- What the task requires: Give the lines starting at the line that contains "1517x2202 pixels. How do I perform: Click the slogan" and ending at the line that contains "pyautogui.click(x=1274, y=341)" as a JSON list of strings, one string per line, leaving out blank lines.

Rows taken from a dataset
============================================================
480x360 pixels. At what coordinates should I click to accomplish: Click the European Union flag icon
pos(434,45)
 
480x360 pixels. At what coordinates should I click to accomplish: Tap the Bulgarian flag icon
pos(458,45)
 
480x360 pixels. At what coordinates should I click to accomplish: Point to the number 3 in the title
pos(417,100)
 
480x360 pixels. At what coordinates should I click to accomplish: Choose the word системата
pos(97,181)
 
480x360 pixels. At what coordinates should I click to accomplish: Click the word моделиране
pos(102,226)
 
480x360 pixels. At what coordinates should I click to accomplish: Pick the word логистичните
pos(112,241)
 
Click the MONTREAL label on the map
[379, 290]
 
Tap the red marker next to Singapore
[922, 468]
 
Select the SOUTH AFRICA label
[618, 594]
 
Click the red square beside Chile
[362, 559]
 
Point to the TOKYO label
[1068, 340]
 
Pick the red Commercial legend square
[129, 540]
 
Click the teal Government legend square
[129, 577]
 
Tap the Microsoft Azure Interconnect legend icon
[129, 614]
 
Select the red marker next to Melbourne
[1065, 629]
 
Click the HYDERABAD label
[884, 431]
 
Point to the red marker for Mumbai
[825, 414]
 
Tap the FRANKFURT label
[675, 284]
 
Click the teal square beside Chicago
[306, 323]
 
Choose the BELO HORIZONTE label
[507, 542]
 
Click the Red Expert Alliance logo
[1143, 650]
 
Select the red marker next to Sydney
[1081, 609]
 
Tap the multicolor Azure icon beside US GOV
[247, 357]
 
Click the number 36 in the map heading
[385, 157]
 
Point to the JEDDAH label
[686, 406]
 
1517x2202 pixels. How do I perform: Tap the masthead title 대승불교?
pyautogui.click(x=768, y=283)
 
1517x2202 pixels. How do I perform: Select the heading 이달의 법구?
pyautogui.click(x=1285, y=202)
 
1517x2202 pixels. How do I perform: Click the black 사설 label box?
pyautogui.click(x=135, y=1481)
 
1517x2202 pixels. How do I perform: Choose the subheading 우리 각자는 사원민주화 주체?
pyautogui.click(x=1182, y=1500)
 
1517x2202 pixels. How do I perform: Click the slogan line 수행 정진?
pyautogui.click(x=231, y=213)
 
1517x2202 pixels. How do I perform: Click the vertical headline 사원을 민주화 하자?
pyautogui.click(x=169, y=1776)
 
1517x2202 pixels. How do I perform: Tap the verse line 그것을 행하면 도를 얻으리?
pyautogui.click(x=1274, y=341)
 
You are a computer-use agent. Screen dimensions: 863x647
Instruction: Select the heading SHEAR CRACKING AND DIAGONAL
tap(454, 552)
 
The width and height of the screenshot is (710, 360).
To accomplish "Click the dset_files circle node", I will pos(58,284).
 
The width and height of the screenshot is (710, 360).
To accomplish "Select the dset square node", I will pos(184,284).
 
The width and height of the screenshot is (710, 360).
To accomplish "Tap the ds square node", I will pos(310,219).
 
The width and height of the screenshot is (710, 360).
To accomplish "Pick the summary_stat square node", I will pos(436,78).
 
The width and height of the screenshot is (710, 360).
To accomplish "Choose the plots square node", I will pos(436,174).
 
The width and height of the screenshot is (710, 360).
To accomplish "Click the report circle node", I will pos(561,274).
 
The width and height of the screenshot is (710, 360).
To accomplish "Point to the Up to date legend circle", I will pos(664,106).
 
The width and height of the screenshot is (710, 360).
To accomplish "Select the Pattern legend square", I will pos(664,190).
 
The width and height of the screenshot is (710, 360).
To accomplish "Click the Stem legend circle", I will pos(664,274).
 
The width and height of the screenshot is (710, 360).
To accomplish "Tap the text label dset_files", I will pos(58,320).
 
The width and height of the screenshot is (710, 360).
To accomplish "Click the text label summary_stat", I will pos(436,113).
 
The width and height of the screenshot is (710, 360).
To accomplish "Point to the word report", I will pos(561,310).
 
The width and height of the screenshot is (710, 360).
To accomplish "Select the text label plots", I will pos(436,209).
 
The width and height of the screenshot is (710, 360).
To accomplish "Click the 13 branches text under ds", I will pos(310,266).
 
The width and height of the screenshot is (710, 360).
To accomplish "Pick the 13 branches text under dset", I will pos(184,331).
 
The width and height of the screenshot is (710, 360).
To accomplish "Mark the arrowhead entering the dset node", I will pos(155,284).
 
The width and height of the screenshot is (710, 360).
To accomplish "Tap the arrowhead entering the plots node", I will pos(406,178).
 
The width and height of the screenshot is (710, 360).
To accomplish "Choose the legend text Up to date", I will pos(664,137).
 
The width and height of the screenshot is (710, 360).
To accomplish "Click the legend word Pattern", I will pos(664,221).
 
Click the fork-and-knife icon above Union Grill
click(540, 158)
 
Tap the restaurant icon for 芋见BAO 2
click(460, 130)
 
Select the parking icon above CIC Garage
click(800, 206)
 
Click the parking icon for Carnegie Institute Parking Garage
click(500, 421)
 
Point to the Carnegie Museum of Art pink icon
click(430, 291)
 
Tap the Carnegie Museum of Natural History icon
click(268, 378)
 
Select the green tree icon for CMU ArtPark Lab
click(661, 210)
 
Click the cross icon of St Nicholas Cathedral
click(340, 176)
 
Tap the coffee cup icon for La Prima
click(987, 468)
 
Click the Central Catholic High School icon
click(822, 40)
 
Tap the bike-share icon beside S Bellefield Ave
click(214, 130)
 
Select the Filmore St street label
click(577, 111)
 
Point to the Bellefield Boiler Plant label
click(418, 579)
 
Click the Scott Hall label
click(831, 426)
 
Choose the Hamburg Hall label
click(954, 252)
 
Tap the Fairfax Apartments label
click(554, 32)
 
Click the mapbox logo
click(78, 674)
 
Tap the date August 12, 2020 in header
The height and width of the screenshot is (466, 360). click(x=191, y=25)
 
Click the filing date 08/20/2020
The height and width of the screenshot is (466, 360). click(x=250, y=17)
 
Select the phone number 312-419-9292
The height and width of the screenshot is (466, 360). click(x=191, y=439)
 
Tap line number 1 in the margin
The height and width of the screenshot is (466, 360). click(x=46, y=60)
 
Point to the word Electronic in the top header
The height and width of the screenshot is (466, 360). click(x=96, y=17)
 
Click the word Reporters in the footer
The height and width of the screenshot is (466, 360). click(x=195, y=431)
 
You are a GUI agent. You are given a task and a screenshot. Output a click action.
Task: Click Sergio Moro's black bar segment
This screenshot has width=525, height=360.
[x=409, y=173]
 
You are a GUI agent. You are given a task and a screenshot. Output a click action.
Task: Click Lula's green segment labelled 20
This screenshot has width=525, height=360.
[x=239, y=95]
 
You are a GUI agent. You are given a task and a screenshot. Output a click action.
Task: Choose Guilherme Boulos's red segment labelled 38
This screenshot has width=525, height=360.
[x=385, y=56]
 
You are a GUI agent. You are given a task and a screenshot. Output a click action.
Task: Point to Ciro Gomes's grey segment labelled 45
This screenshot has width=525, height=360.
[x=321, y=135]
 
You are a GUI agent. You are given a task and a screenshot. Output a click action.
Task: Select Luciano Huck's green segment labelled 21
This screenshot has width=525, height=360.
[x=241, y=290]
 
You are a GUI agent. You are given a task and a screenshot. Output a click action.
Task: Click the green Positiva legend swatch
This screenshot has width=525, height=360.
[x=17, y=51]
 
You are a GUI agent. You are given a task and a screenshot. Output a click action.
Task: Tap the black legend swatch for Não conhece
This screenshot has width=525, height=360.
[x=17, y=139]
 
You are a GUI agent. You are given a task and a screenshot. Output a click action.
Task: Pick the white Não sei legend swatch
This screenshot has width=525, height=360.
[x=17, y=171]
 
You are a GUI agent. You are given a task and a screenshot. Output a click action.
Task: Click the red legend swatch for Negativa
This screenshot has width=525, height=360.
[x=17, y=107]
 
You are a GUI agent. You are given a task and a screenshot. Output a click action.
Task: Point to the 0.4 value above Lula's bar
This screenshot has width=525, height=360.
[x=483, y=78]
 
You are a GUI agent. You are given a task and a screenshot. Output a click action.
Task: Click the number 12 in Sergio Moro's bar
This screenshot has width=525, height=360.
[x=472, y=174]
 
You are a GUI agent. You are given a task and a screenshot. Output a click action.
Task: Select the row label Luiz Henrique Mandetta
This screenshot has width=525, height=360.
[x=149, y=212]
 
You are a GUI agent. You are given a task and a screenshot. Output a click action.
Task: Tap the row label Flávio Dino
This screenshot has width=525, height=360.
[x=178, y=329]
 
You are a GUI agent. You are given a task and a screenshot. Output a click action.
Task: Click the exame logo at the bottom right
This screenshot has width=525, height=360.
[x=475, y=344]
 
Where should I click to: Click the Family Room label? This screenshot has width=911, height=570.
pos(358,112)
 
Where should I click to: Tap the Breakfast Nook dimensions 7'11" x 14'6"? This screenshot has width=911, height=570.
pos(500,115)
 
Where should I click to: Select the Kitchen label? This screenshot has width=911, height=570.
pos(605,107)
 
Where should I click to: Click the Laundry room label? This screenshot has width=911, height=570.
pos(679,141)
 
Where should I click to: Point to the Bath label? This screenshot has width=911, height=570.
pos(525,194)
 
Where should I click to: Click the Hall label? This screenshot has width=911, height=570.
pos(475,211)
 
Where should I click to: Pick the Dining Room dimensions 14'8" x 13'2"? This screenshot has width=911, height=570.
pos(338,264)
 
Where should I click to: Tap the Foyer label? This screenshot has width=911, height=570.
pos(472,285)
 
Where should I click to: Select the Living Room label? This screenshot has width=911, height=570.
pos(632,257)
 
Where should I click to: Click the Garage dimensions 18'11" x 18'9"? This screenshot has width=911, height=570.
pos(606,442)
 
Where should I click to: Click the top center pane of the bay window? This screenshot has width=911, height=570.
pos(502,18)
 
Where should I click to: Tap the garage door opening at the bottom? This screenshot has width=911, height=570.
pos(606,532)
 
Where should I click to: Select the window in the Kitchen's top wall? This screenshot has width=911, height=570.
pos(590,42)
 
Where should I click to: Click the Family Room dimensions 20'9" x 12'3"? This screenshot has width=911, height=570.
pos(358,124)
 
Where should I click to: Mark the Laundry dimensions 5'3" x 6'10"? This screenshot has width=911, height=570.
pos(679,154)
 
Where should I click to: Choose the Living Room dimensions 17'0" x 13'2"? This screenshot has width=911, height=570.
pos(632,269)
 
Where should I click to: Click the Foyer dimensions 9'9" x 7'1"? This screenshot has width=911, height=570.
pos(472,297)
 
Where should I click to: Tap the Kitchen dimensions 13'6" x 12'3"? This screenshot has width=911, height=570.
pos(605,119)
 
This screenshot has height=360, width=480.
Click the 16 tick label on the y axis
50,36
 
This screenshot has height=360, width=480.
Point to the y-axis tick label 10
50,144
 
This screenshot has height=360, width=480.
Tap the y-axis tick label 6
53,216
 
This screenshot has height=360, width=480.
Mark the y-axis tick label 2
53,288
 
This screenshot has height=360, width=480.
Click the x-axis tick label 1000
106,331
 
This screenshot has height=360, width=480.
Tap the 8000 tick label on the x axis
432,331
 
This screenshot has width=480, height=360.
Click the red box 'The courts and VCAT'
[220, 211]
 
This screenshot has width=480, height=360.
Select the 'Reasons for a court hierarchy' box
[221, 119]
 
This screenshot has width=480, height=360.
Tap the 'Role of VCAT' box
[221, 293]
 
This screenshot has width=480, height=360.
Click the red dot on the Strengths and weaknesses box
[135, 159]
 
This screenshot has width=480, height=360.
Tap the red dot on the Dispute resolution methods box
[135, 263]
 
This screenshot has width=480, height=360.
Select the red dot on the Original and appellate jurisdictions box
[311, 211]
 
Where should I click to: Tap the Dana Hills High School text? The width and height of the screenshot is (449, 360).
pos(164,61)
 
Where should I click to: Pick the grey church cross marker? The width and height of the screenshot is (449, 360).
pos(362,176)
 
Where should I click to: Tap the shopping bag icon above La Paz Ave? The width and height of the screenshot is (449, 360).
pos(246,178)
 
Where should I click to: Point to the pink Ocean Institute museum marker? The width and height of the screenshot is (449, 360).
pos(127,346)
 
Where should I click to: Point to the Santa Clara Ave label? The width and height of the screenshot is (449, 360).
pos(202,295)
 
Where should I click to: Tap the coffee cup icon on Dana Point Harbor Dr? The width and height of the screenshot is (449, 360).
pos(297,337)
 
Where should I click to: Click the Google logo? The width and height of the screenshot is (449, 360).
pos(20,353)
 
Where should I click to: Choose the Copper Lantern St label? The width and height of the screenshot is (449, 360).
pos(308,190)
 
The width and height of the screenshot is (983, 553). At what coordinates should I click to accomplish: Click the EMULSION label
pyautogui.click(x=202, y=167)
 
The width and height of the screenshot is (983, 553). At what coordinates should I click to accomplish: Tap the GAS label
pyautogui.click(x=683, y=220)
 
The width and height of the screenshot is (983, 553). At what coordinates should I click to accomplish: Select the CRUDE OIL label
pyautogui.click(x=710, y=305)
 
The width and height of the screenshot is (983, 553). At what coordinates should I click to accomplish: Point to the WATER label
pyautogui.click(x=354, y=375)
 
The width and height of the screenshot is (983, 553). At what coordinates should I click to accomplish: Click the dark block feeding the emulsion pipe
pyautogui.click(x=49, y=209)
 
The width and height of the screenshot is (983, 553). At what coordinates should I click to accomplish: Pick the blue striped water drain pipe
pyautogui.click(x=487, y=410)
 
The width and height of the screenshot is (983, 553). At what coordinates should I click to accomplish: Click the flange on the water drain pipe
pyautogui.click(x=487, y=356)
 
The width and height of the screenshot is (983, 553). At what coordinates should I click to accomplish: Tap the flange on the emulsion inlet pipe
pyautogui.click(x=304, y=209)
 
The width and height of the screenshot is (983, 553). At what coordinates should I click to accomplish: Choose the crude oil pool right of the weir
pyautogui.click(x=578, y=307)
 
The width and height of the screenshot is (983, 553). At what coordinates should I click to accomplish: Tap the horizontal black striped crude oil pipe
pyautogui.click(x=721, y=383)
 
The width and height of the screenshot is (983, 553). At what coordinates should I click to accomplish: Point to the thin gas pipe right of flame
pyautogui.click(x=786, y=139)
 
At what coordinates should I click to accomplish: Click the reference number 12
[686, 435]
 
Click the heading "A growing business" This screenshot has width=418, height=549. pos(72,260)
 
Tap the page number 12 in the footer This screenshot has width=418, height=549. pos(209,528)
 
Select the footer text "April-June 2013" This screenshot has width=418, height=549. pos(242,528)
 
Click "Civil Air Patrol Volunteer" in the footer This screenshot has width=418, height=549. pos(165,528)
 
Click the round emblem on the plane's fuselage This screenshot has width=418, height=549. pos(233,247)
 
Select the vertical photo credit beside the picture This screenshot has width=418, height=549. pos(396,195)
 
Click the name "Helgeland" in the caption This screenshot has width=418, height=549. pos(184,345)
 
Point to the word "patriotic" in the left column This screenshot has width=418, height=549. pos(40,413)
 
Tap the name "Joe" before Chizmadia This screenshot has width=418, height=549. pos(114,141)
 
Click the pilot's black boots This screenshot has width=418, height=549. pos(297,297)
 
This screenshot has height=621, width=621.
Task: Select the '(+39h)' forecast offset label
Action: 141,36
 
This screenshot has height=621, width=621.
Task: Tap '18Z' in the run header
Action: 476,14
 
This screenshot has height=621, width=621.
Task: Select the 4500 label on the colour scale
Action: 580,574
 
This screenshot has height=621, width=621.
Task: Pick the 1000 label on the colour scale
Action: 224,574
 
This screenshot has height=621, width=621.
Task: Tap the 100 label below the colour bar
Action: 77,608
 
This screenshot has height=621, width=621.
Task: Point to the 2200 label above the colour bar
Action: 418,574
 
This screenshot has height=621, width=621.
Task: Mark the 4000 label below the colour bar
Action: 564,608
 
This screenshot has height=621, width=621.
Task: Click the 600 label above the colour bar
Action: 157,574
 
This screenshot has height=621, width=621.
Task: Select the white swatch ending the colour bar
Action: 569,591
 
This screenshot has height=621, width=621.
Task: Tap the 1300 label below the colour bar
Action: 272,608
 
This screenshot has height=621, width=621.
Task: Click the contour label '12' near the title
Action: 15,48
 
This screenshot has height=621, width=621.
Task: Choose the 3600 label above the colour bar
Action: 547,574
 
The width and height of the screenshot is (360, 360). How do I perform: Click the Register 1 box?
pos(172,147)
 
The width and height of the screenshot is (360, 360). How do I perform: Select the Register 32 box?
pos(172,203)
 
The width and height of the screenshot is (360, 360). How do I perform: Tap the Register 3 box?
============================================================
- Complete response:
[
  "1517x2202 pixels. How do I perform: Click the slogan line 수행 정진?",
  "pyautogui.click(x=231, y=213)",
  "1517x2202 pixels. How do I perform: Click the vertical headline 사원을 민주화 하자?",
  "pyautogui.click(x=169, y=1776)",
  "1517x2202 pixels. How do I perform: Tap the verse line 그것을 행하면 도를 얻으리?",
  "pyautogui.click(x=1274, y=341)"
]